R/rp_acors.R
In responsePatterns: Screening for Careless Responding Patterns

Documented in rp.acors

#' Auto-correlation screening
#'
#' Auto-correlations of survey data allow for a probabilistic detection of repetitive patterns. This function calculates auto-correlation coefficients for all lags up to the value defined by the max.lag parameter for each observation (respondent). Subsequently, it assigns a percentile value to each observation (respondent) based either on the highest absolute auto-correlation or the sum of absolute auto-correlations. It is essential to keep the variables in the order in which they were presented to respondents.
#'
#' A response pattern yields perfect positive autocorrelation coefficient (r = 1) when the lag is equal to the length of the pattern, provided the pattern itself is uninterrupted over the whole vector of responses. There are two reasons for which the computation of auto-correlation computation can fail, both of which are associated with possible threat to data validity: (1) the pattern is composed of a vector of identical values (e.g., 2,2,2,2,2,2,2). In such cases, an auto-correlation coefficient cannot be computed due to a zero variance but we arbitrarily set the value to r = 1 because it meets the definition of a perfectly repetitive pattern; (2) the sequence contains too many missing values. In such cases we set the value to NA.
#'
#' Choosing a suitable maximum lag value, i.e. the maximum number of positions for the data to be shifted in auto-correlation analysis, is very important for a reliable screening. Maximum lag value translates into the maximum length of a sequence within a repetitive response pattern that can be efficiently detected. A too low maximum lag value hinders auto-correlation screening ability to detect longer repetitive response patterns, thus potentially lowering the method's sensitivity (i.e., the ability to correctly detect careless responses). On the other hand, maximum lag value set too high generally lowers the reliability, because it makes the instrumental data matrix smaller and it, by calculating higher numbers of auto-correlation coefficients, allows for a higher frequency of occasionally strong auto-correlations that would inflate respondent's final auto-correlation score (determined as the highest absolute autocorrelation coefficient found for the respondent), thus lowering the method's specificity (i.e., the ability to correctly not detect attentive respondents). If not specified by the user, the max.lag value is set to the number of items minus 3.
#'
#' In order to prevent bias, only questions with the same answer scales should be analyzed at one time, ideally. Analyzing responses on two scales with different number ranges together (e.g., answers on scale 1-5 and answers on scale 1-100) can bias the results to a great extent. See \href{https://github.com/trihacek/responsePatterns}{GitHub} for an example of how to analyze data from several questionnaires simultaneously. Questions with unique scales or answer options where repetitive response patterns are unlikely or even impossible to emerge, like questions about gender or education, should be excluded prior to screening.
#'
#' @param data A data frame. A data set containing variables to analyze and, optionally, an ID variable.

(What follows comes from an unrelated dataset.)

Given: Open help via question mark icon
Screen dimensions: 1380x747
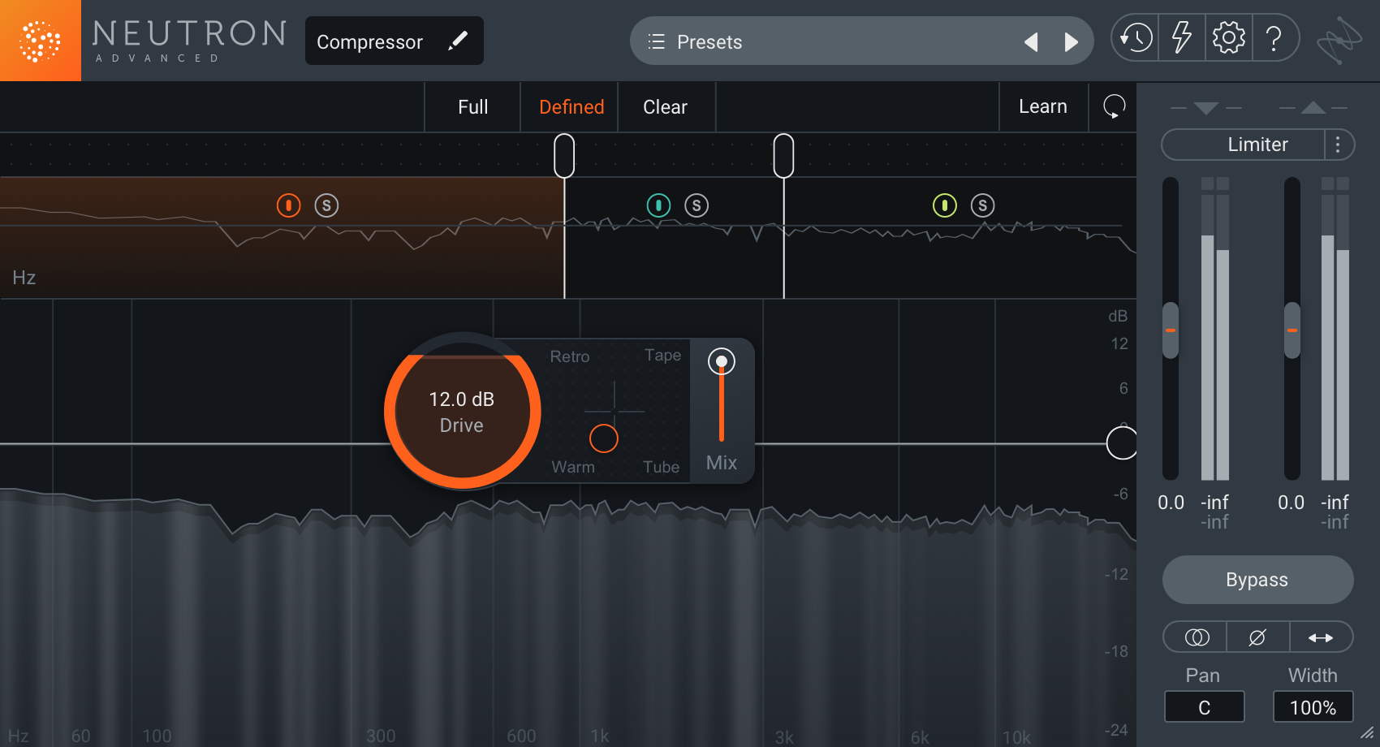Looking at the screenshot, I should tap(1274, 38).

#' @param max.lag An integer. Define the maximum lag for which auto-correlations should be computed (defaults to the number of items minus 3).
#' @param min.lag An integer. Define the minimum lag for which auto-correlations should be computed (defaults to 1).

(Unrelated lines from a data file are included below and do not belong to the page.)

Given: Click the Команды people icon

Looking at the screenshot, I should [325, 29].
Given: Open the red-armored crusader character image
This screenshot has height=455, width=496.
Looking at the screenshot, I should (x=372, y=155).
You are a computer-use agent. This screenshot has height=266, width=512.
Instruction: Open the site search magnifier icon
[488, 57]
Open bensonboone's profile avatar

#' @param id.var A string. If the data set contains an ID variable, specify it's name.
#' @param na.rm A logical scalar. Should missing values be removed from the computation of auto-correlations?

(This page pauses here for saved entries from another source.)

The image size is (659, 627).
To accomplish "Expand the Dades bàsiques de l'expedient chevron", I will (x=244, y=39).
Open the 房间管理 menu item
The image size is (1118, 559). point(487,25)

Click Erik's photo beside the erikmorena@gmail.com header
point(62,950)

#' @param cor.method A string. Defines the method used to compute auto-correlations (defaults to "pearson").
#' @param percentile.method A string. Should the percentiles be based on the maximum absolute auto-correlation or on the sum of the absolute values of all auto-correlations (defaults to "max").
#' @param na.top A logical scalar. Should NA indices (i.e., those that could not be computed due to data missingness) be ranked at the top? Defaults to FALSE.
#' @param store.data A logical scalar. Should the data be stored within the object? Set to TRUE if you want to use the rp.plot or rp.save2csv functions.
#'
#' @return Returns an S4 object of class "ResponsePatterns".
#' @export
#' @importFrom methods new
#'
#' @references Gottfried, J., Jezek, S., & Kralova, M. (2021). *Autocorrelation screening: A potentially efficient method for detecting repetitive response patterns in questionnaire data.* Manuscript submitted for review.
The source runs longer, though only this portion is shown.